I've tested indico, which looks like a very good system, but it is heavy and over-engineered, especially if you want to run a couple of events, and not hundreds or thousands. It might be good for organisations managing a big number of events, but not for us.
After going through a number of trials I've settled on openconf. It was simple. It fitted the current web infrastructure - LAMP. I reckoned, I could eventually integrate it, or simply transfer some of the data into drupal, and maybe even benefit from code reuse. Surprisingly, I ended being both pleasantly surprised and not so.
It was an interesting experience. Openconf is a strangely written software. It is quite hackish, in a bad way. Inside it uses quite a lot of cryptic names, virtually no code documentation or useful comments, etc... A lot of 'bad style' code. The system won't win a beauty or security contest - that's for sure.
What won me over, and I will probably use it again, is that it is trivially moldable to my requirements. Let's give a few examples.
Well, it has very little significant markup present. Minimal, considering some of the monstrosities I've seen over the years. To personalise the look of the submission pages I had to modify three nearly empty files - the header and footer php scripts for some limited wrapping markup and the openconf css file. That's all. Ok, that was sufficient to modify the overall styling, so that it is consistent with the conference 'mother sites'.

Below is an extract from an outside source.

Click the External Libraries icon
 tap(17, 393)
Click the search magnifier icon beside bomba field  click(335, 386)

Conference systems are not automatically adaptable to your workflow. You usually adapt your workflow to your system. They are not unique in this respect. A lot of enterprise CRM, workflow whatnot systems force you to adopt what they consider good practices, but that is a rant for antoher time - it makes good business for a lot of people. In this respect openconf is not unique - it presumes a workflow, and it even uses terminology which was alien to us.

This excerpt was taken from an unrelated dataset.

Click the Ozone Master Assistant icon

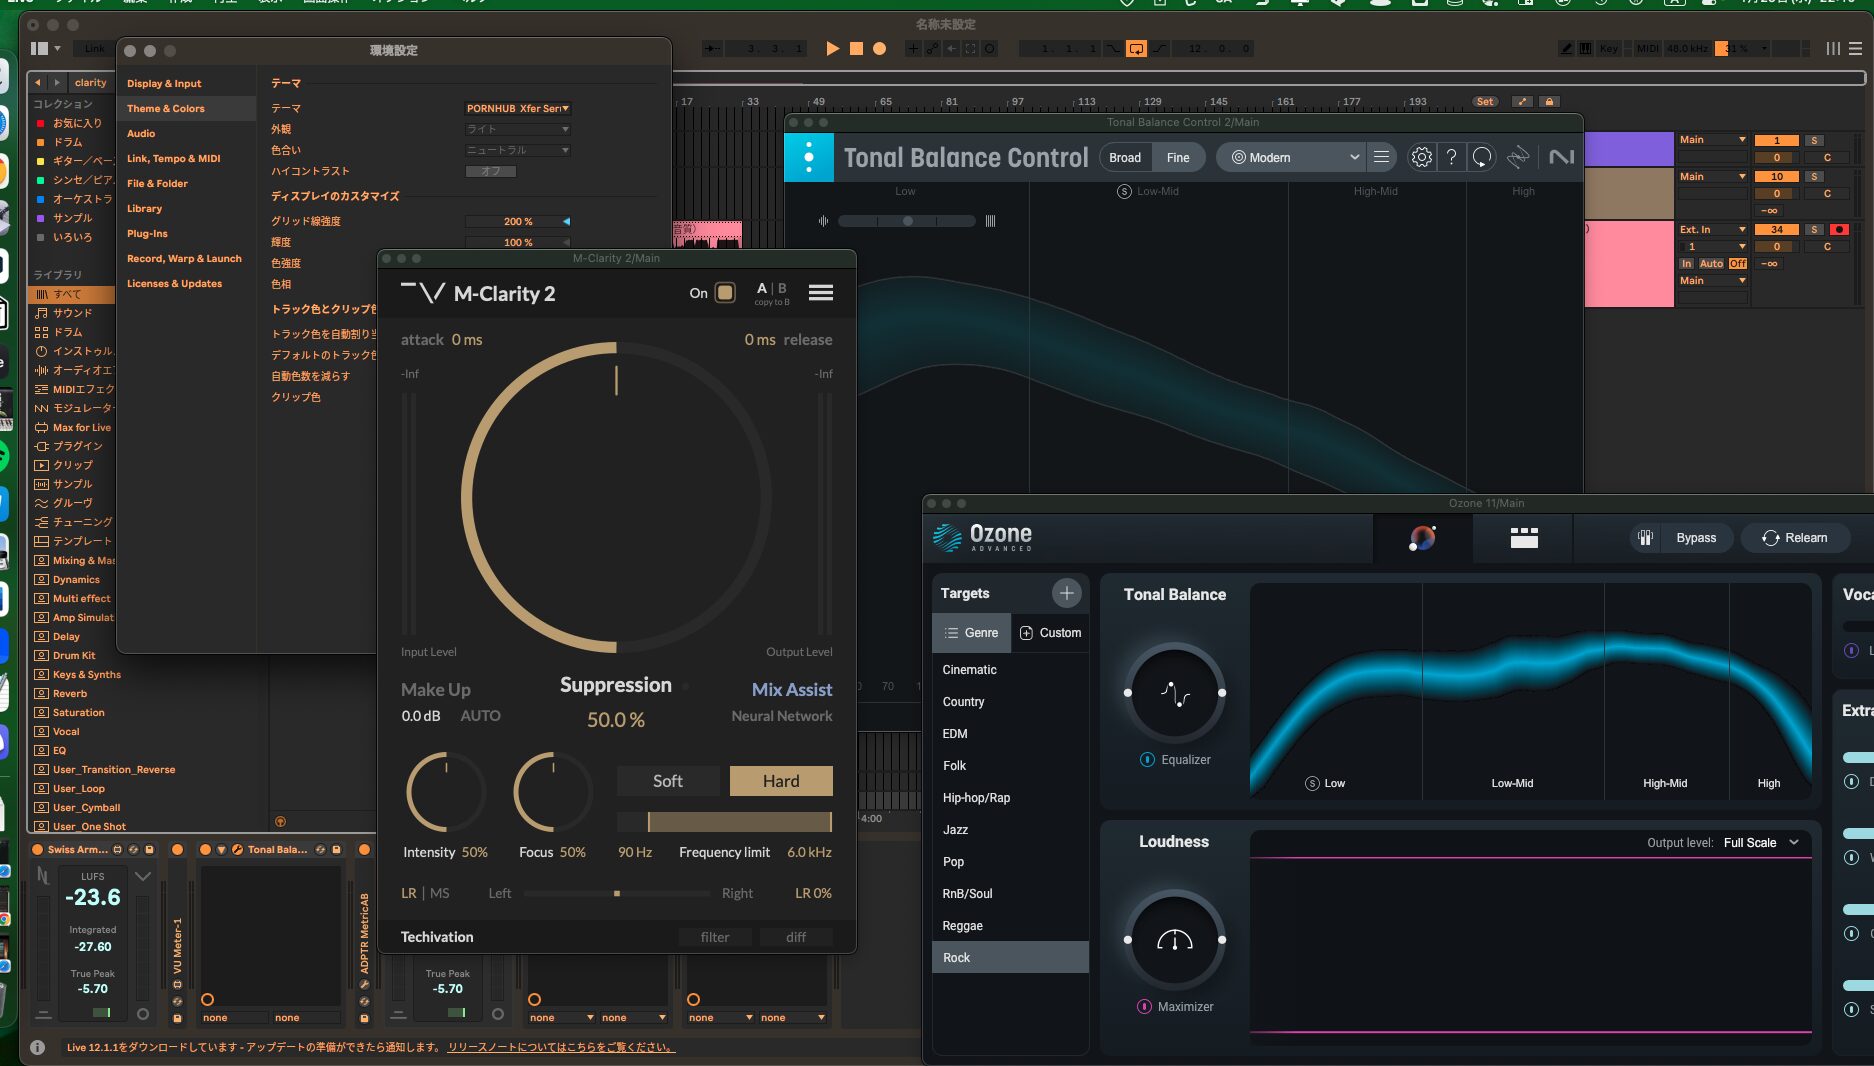tap(1422, 538)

The first thing to change was the terminology. An afternoon of reading code and testing resulted in a handful of scripts to replace advocates for theme chairs and some such. Annoying, sure, but not that hard.
A sequence of happy coincidences, helped with other problems, for example how do you check if authors revised their papers after review and if not send them a reminder email. I was prepared to check the file modification times and filter by date. Doable, but would result in some strange looking sql queries. Instead, due to publisher requirements, I ended checking for file types, and getting the list of forgetful paper authors that way. Funnily enough, the email.php file is contains both the best and worst of the code in openconf. The emails and recipient kinds declaration is fairly declarative. Just an array of definitions with stuff like titles, and sql queries in there. And based on your choice and php name magic you get the appropriate template, for which the appropriate list of recipients is pulled from the db. Nice. To make matters even better, it is a long flat file of if .. else .. statements with a few function declarations in the middle. It took me a while to get used to that. But for all its ugly insides, there is something good - it is easy to add modify the markup. No over-engineered templates - the system doesn't really need that. These cosmetic changes are surprisingly important, since it helped me improve the interface, to differentiate between emails for positive, negative and other causes - no wrong emails afterwards.

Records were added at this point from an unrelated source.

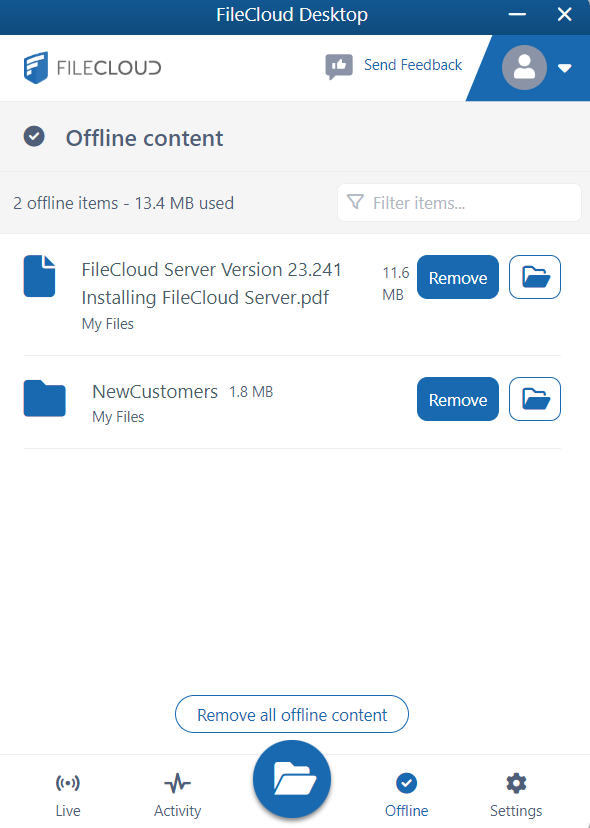Image resolution: width=590 pixels, height=828 pixels.
Task: Expand the account dropdown arrow
Action: click(564, 68)
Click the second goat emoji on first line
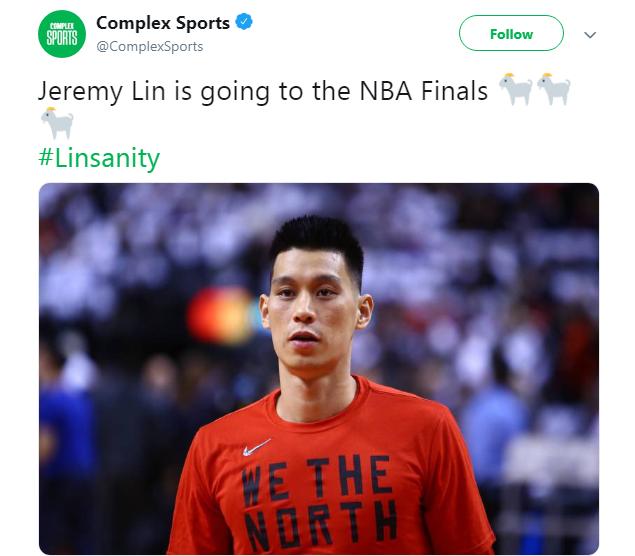Image resolution: width=635 pixels, height=556 pixels. tap(554, 89)
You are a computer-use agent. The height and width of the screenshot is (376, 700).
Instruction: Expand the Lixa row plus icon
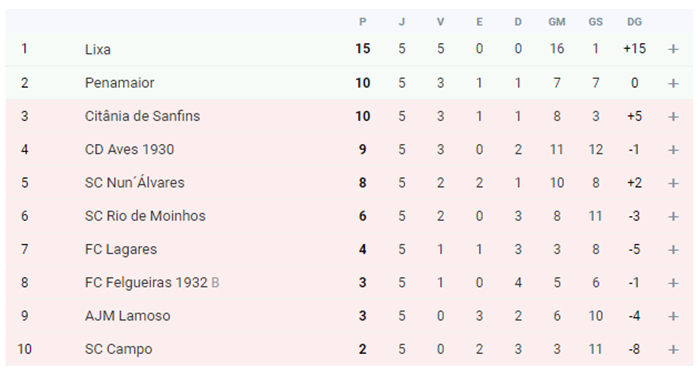(673, 49)
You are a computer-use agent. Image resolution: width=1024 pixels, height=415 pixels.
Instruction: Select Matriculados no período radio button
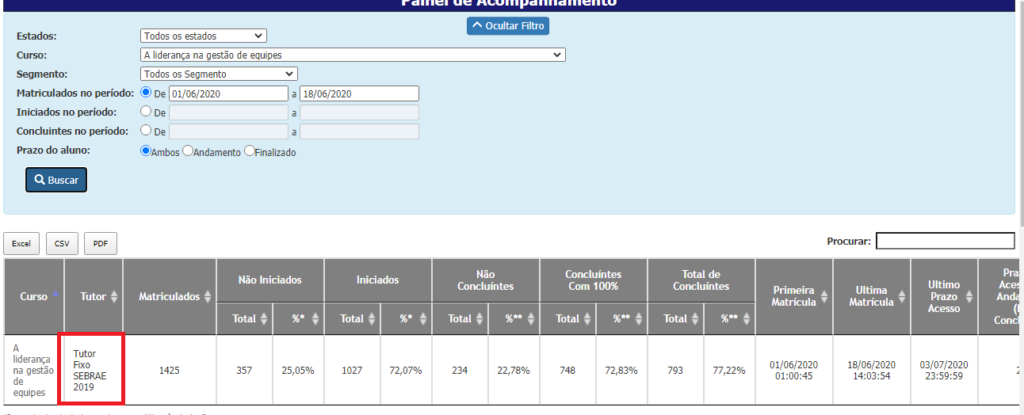(x=147, y=92)
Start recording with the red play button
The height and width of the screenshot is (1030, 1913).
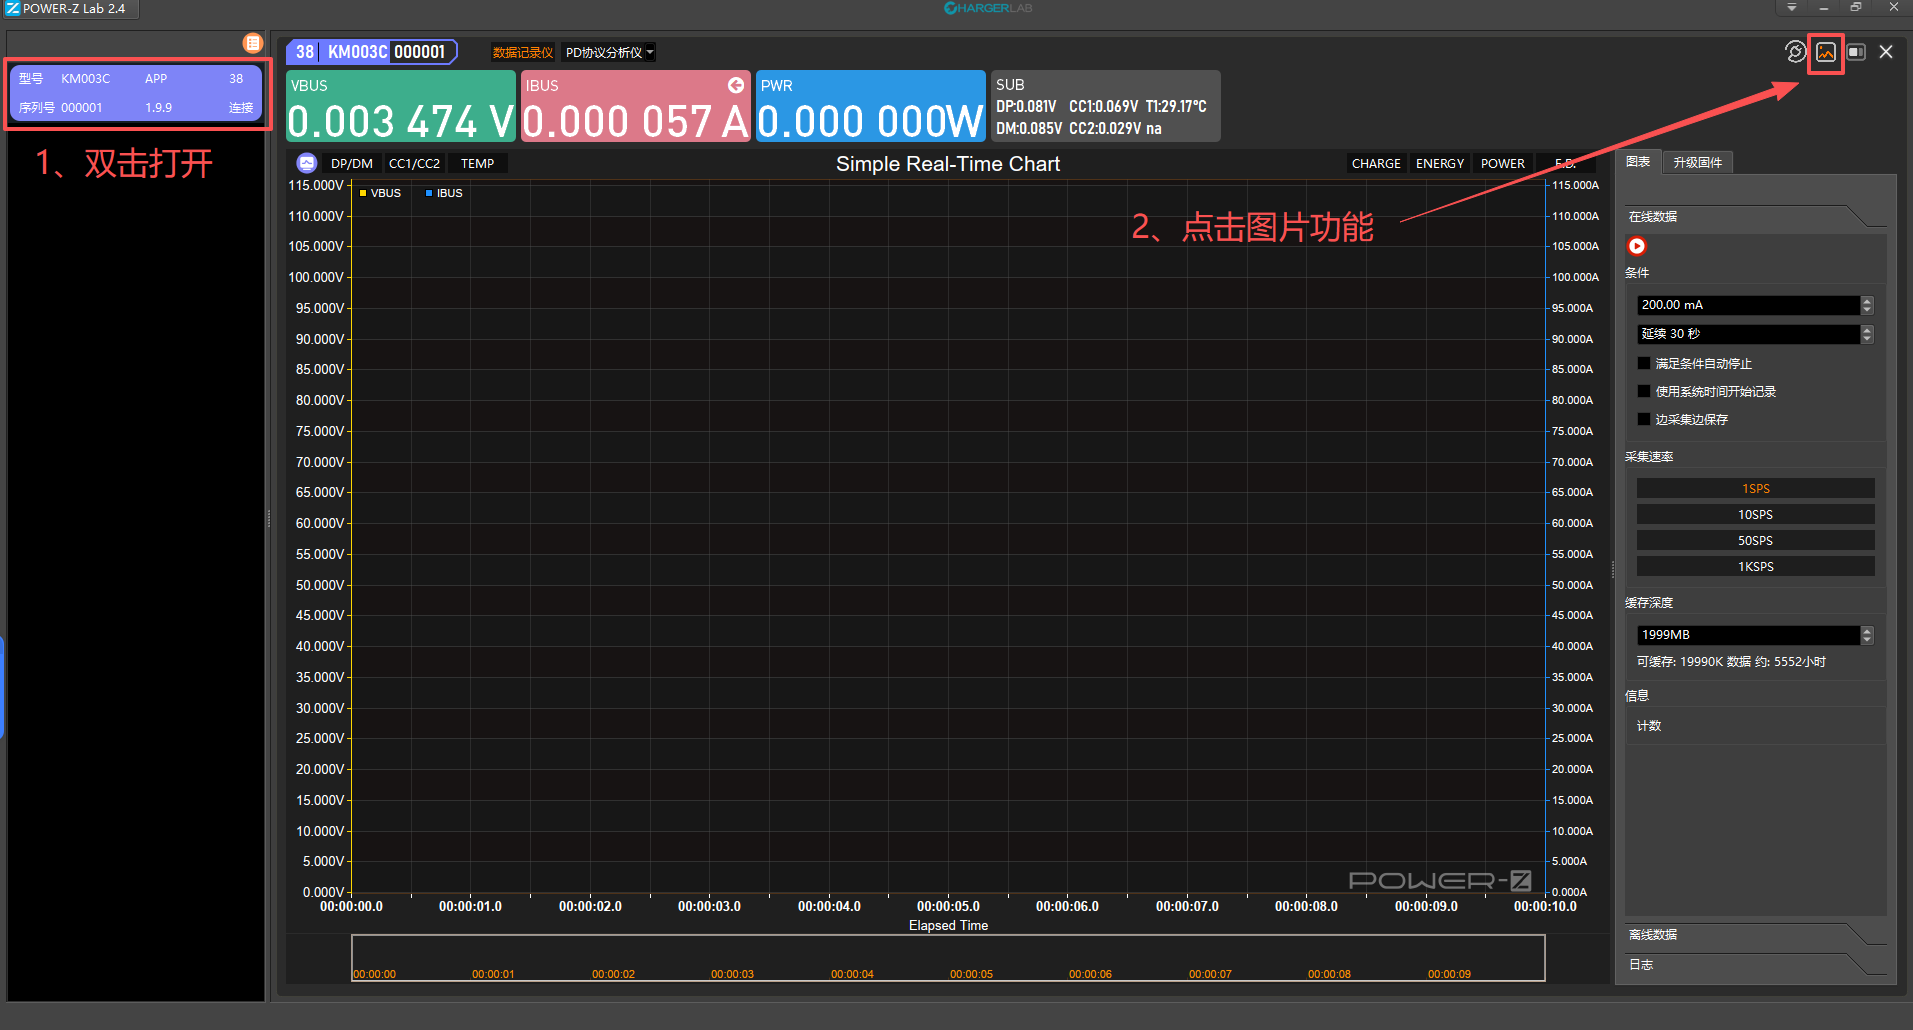[1637, 246]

For one of the last conferences I had to add scripts to make all paper authors reviewers, do custom reports etc.... It was a couple of days of work, mostly testing and reading code. And only one file to modify - the one where I had to add a link to the new functionality. All that required very little modification. Just add the new functionality.
The end is nigh
To wrap it up. Even badly written software could end up being more useful in practice than a number of well written, carefully designed systems. I have a feeling that this is the story of a lot of php projects, and the language itself. Could it be that the beauty is in the eye of the beholder? Or maybe the authors guys know something I miss - because the software does do the job, maybe not brilliantly, but good enough to be re-used again and again.
What makes openconf so moldable? Probably the php "component" architecture, that is each different kind of page has a different entry point php script, with shared includes for code reuse. This meant I wouldn't break more than one page at a time. Which in turn can lead to task based modifications, which in turn made my life easier, despite occasional the surprises.